AV/IT — Sales of ¥16.0 billion (–1.3%), operating income of ¥260 million (compared with ¥50 million for the same period a year earlier)
Sales of home theater related products expanded, principally in the North American market, but sales of this segment as a whole were down slightly year on year. Profitability posted a slight gain as a result of rationalization efforts.
Electronic Equipment and Metal Products — Sales of ¥13.6 billion (–2.0%), operating income of ¥1.3 billion (–49.5%)
In the semiconductor business, sales in the core LSI sound chip for mobile phones continued to decline as in the previous fiscal year as a result of weaker demand. Although sales of semiconductors for other uses and electronic metal products increased, sales of this segment as a whole slipped below the level for the same quarter of the previous fiscal year. Profitability posted a substantial decline.
Lifestyle-Related Products — Sales of ¥10.8 billion (–3.2%), operating income of ¥50 million (versus income in the same period of the previous year of ¥280 million)

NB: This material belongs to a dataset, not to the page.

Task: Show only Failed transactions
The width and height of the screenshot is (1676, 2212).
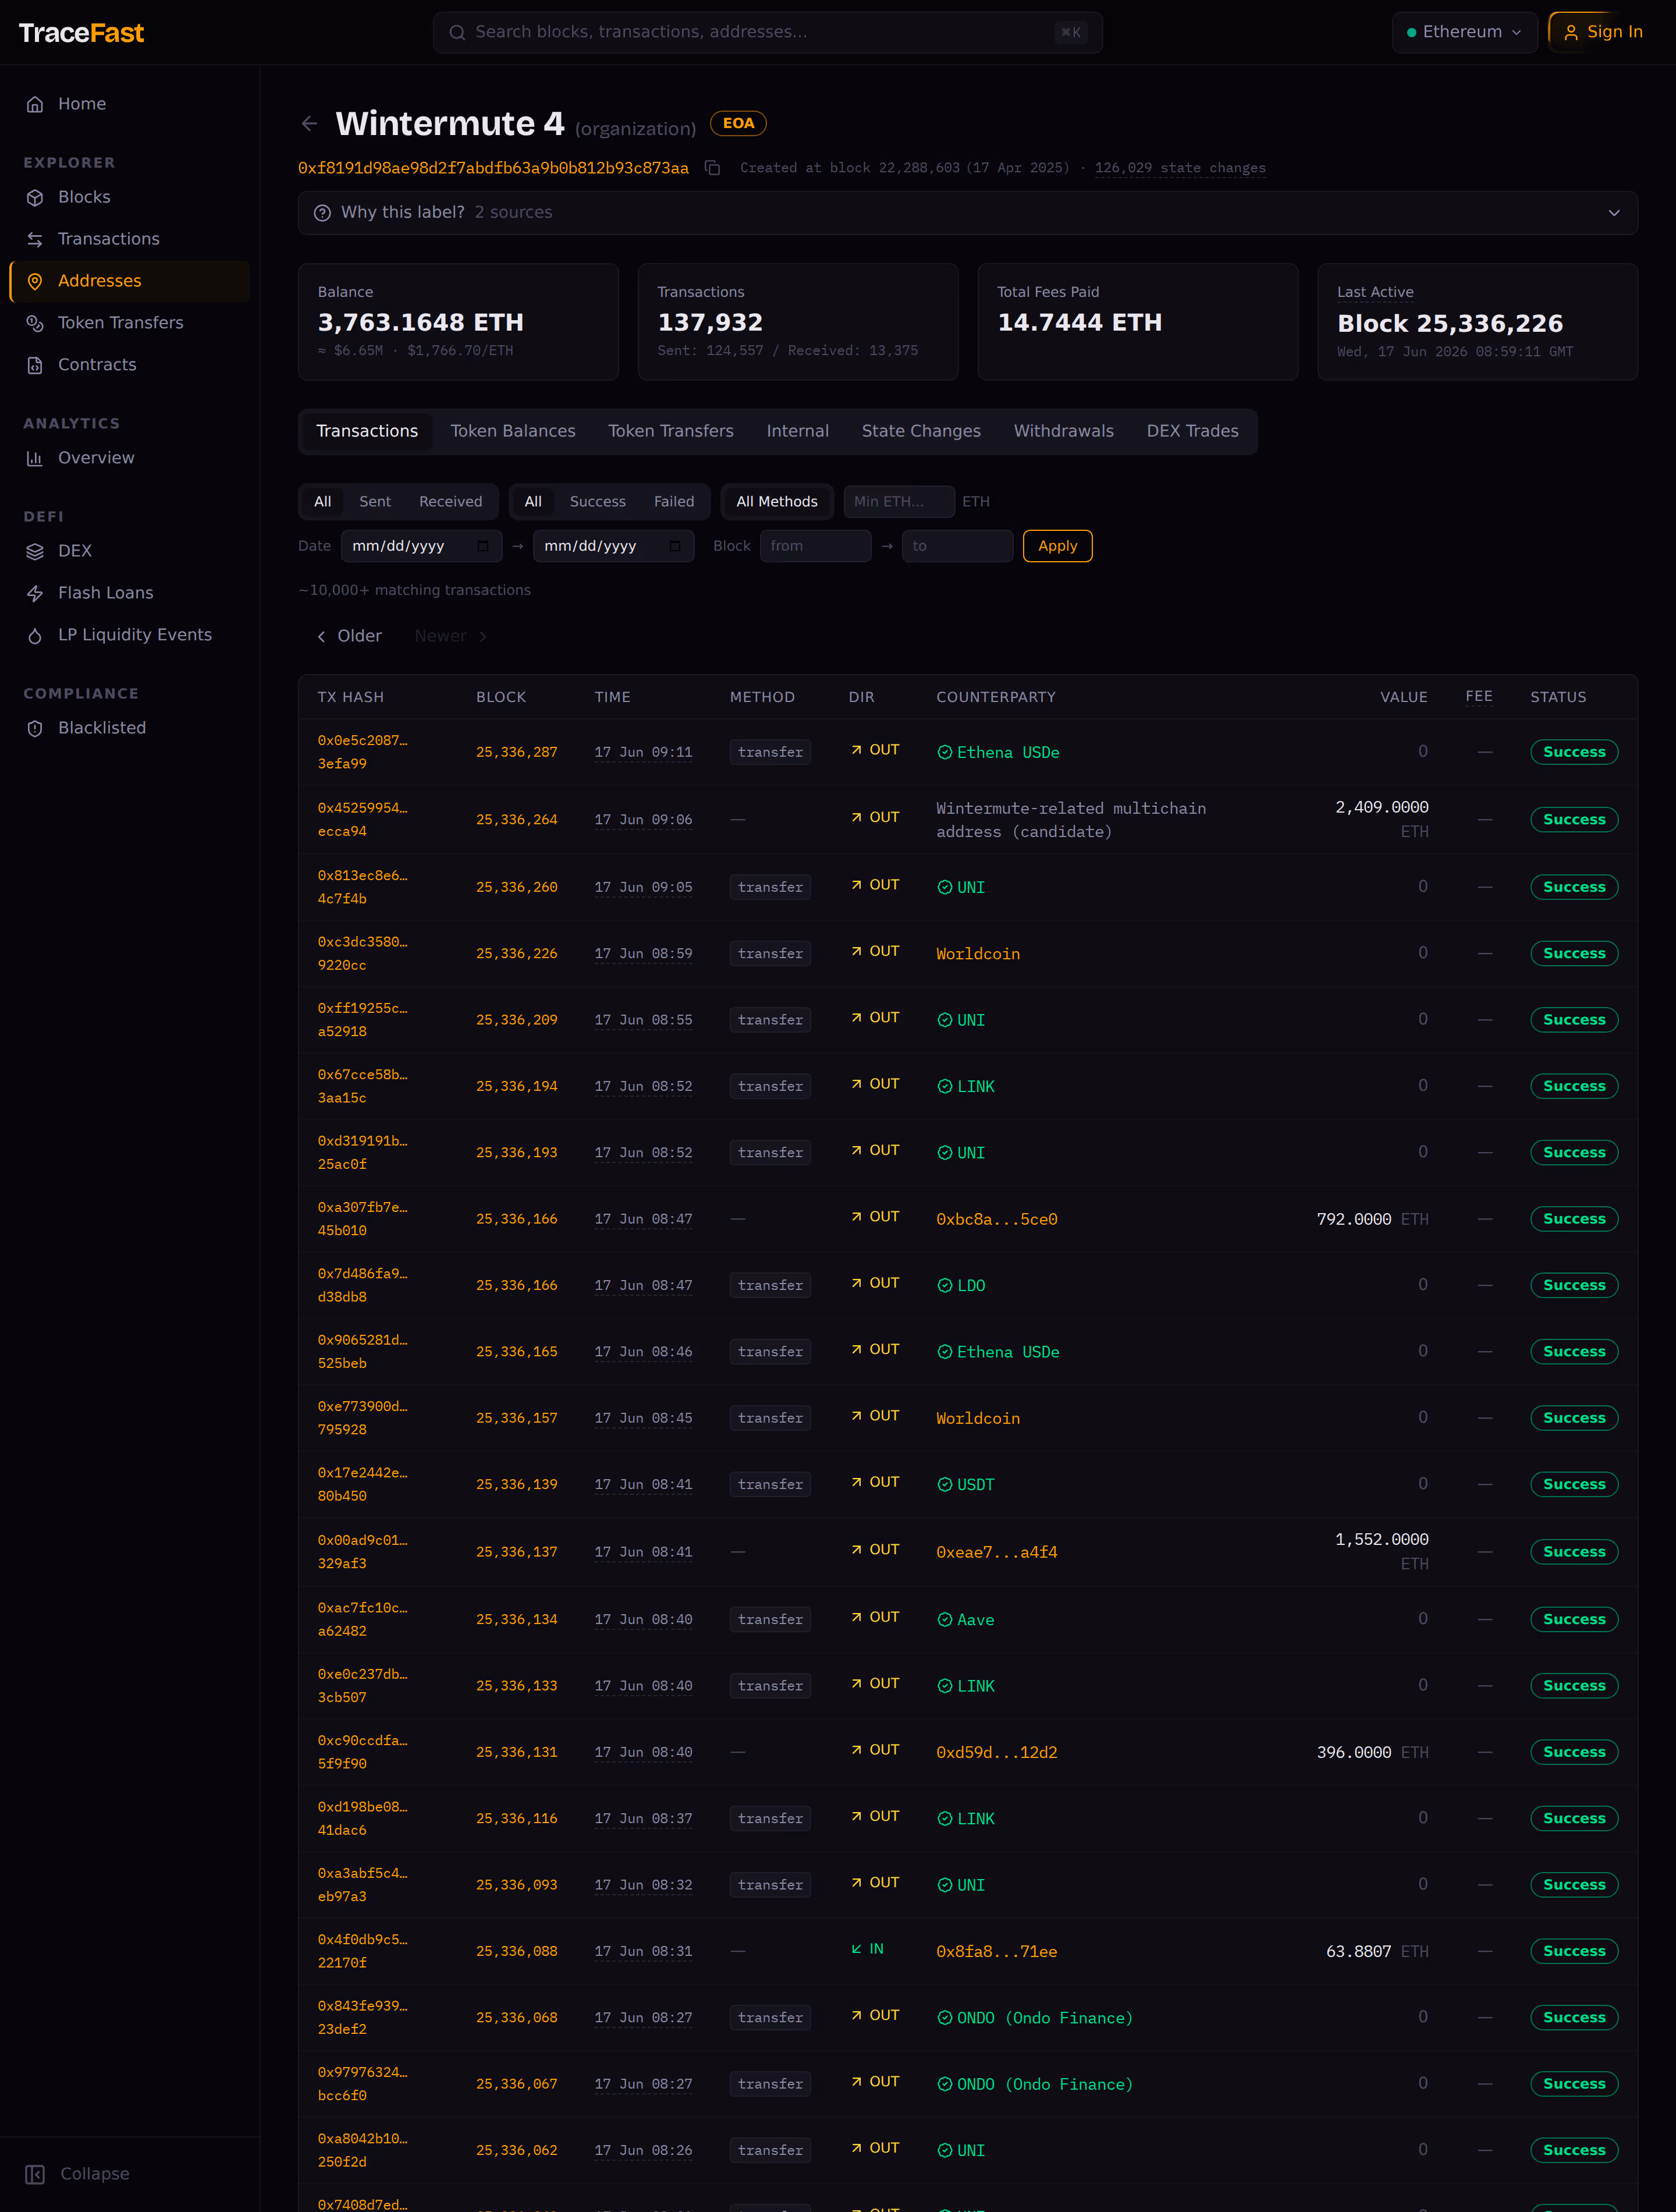Action: pyautogui.click(x=674, y=501)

Sales of system kitchens remained brisk as in the previous period, but system bathrooms experienced difficulty. As a result, sales were below the same quarter of the previous fiscal year. Profitability declined, as a consequence of the combination of lower sales and higher SG&A expenses.
Recreation — Sales of ¥4.1 billion (+2.2%), operating loss of ¥440 million (versus a loss in the same period of the previous year of ¥500 million)
Sales were slightly above the same period of the previous year, and the operating loss diminished because of higher sales and a decrease in depreciation expenses.
Others — Sales of ¥6.2 billion (+13.7%), operating loss of ¥250 million (versus income in the same period of the previous year of ¥100 million)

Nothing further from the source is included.